Taşların, ağaç kovuklarının, toz zerrelerinin bile, en keskin bir hafızayla şahitlik yapacağı büyük Hesap Gününde, şüphesiz, Oruç Kitabı, en büyük şahitler arasında, dosyasında en çok belge bulunduran suç ve sevap araştırıcıları arasında görünecektir.

Demek ki , oruç , çağımıza , göklere mahsus nişanlarla donanmış büyük ve yetkili bir şahit olarak geliyor ve geldi.

Siz sanmayın ki, oruçta yalnız siz susar, siz acıkırsınız. Oruç da susar oruç da acıkır. Çünkü: Oruç da canlıdır. Sizin gibi. Hatta sizden fazla. Çünkü: onda, ölümün eriteceği et ve kemik de yok. İnsan, sağken bile ölümle karışıktır. Biz hayatla ölümün karıştığı bir terkibiz. Sağken, hayat, ölüme baskındır ve ölümü kullanır. Sonra yaşlandıkça, ölüm güçleri yavaş yavaş artar ve ölüm yüzdesi hayat yüzdesinin üstüne çıkar bir gün. İşte o gün ölmüşüzdür; ölüm hayatı kullanmaya başlamıştır.

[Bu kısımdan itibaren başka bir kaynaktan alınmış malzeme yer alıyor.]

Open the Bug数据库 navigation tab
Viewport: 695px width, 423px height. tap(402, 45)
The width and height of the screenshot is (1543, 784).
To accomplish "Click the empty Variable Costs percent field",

Toplum yaşayışında da böyle. Ecel olarak gelen ölüm, bu hayat - ölüm çatışmasını kesin bir sonuca bağlar. Ama oruç yüzde yüz olarak diri saf olarak diridir. Net diridir, insan gibi brüt olarak diri değil.

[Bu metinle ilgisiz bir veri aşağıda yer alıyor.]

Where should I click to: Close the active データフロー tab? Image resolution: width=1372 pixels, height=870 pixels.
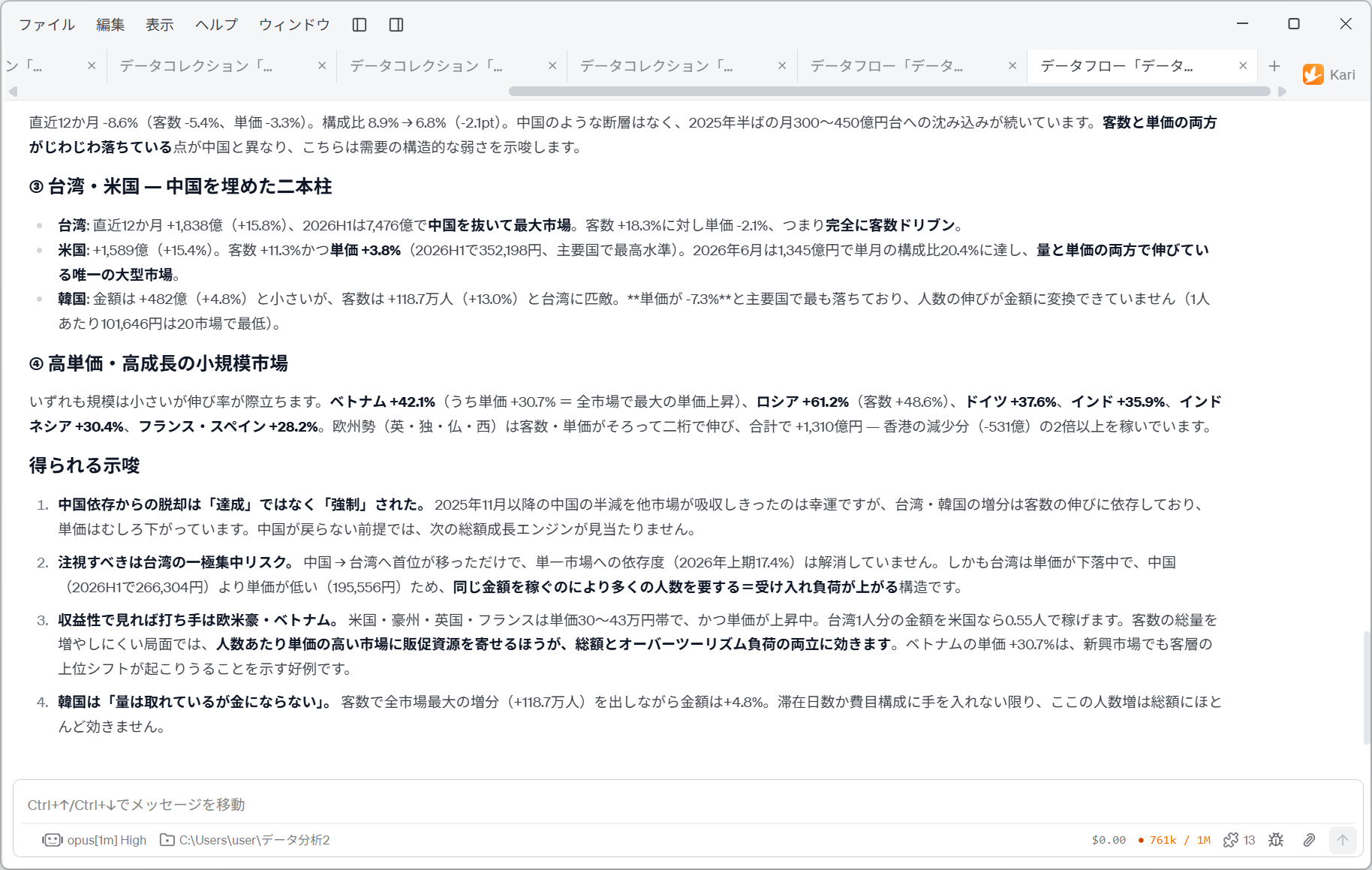(x=1243, y=66)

Bizden daha canlı, daha cıvıl cıvıl olan bu gök varlığı orucun susadığı su , acıktığı yemek nedir öyleyse ?

Şairin şair için dediği:

Cins şaire mahsus yiyecekler

Deniz yosunlar? mavilik meduzalar?

tarzında

Oruca, gök şahidi oruca mahsus besinler,

Yükseltilen dualar, derinleşen secdeler,

Kur'an sesiyle aydınlanan ikindiler,

Allah adıyla diriltilen geceler

diyebiliriz belki.

Evet, Oruç da susar, oruç ta acıkır. Orucun susadığı ve ab-ı hayat gibi kanamadığı su, " Kur'an sesi ", acıktığı " namaz ", örtündüğü " merhamet ", kuşandığı giyindiği, Allah'ın adının yükseltilmesi yani " cihat "tır.

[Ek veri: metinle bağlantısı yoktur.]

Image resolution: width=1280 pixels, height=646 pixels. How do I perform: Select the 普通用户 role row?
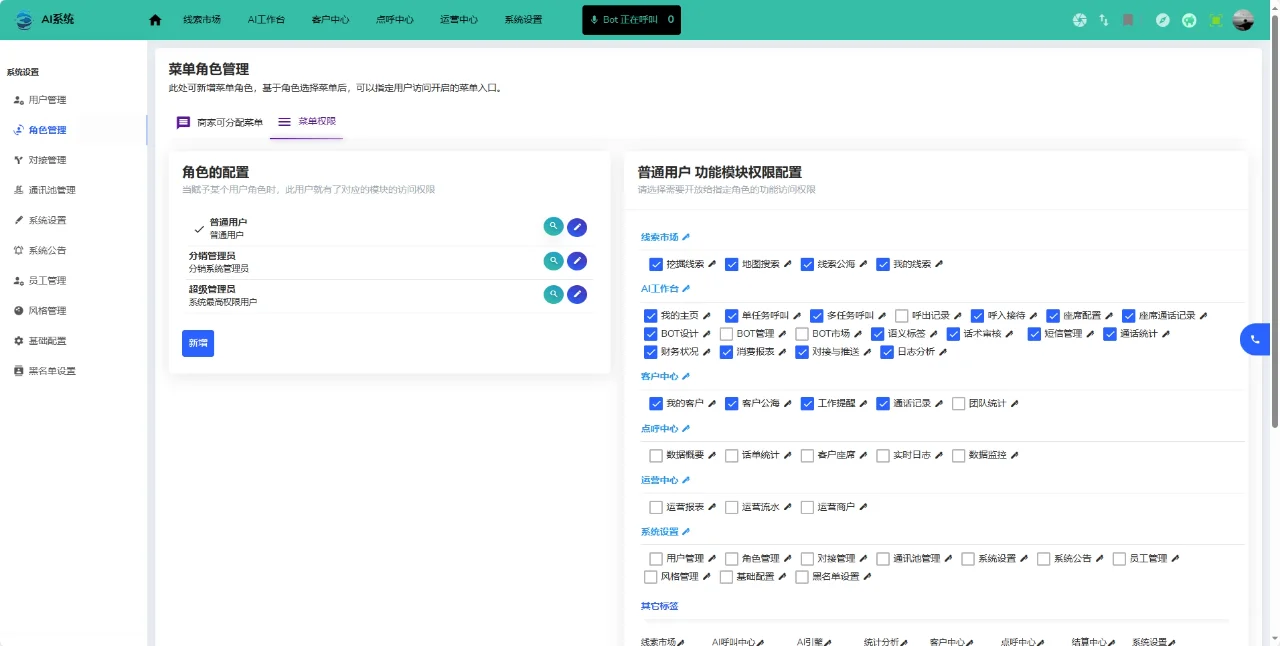pyautogui.click(x=228, y=228)
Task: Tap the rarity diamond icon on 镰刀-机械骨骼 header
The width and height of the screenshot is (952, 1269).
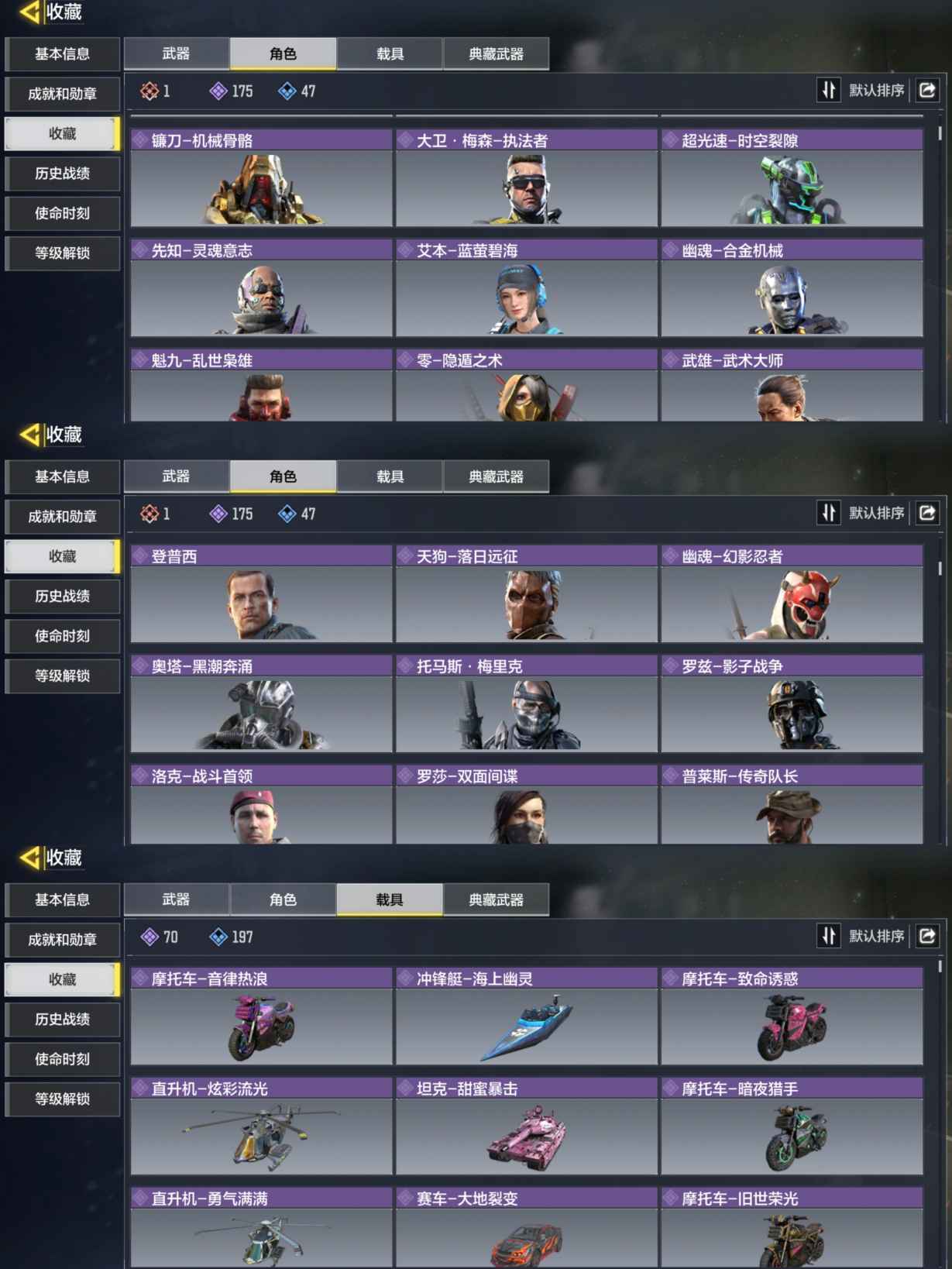Action: pos(140,140)
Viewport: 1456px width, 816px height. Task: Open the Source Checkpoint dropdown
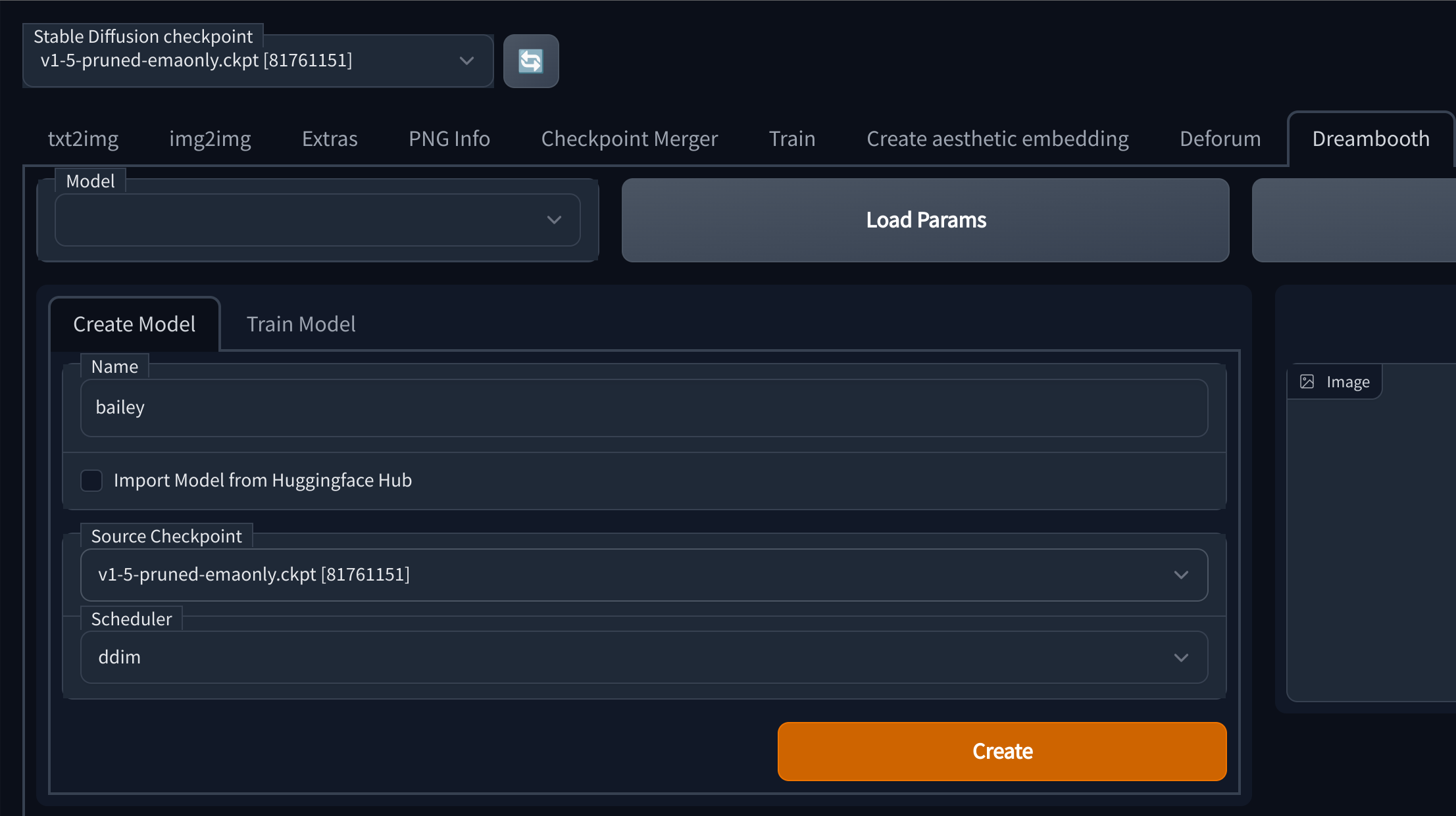(643, 575)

Ve orucun da iftarı vardır. Oruç müminin kalbinde iftar eder. Onun sofrasında, işte saydığımız, göğe mahsus yiyecekler bulunur. Yalnız insan orucu özlemez, oruç ta insanı özler. Ramazan ayı gelince, sıla-i rahm edenler gibi, meleklerin bile önünde eğildiği insana koşar. Oruç, insana acıkır ve koşar gelir.

Oruç geldi, öyleyse oruca yiyecek taşımalı, su sunmalı, orucun lambasını yakmalı, örtüler atmalı üzerine ki, geldiğinden daha zengin gitsin. Verdiğinden daha çok alsın. Yanına gideceği eski oruçlara katacağı, söyleyeceği çok şeyler bulunsun. Çağımız Müslümanlarının portresini eski çağ müminlerinin portrelerinin yanına çizecek ya, bizim öyle bir portremizi çizsin ki, ilerde gün olur ki, o portreyi bize gösterirler, utanmayalım ondan o zaman.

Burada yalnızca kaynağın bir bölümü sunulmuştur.